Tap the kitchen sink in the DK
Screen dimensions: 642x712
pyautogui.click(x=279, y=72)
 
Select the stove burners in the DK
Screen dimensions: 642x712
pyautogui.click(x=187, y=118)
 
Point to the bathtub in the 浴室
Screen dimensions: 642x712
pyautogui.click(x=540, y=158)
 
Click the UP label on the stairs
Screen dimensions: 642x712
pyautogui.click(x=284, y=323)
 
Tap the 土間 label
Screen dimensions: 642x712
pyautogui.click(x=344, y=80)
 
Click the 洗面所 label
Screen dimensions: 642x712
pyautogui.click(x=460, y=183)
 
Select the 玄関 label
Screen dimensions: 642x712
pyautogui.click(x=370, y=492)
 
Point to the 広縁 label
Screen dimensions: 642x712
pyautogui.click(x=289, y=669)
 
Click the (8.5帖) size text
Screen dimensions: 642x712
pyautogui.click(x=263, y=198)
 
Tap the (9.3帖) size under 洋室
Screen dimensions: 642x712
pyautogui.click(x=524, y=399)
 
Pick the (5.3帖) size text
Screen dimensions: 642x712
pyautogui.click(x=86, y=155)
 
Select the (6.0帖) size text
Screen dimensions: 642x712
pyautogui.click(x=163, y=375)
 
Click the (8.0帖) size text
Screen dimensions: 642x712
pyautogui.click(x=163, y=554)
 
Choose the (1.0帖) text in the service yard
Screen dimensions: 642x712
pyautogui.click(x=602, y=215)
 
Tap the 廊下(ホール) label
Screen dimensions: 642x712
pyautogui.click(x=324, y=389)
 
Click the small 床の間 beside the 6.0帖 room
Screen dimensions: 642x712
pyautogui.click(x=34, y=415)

→ Exercise directions: Reproduce, unchanged, the stretch of the records above from the line containing "Click the small 床の間 beside the 6.0帖 room" through the end of the records, and nothing more.

→ Final result:
Click the small 床の間 beside the 6.0帖 room
Screen dimensions: 642x712
pyautogui.click(x=34, y=415)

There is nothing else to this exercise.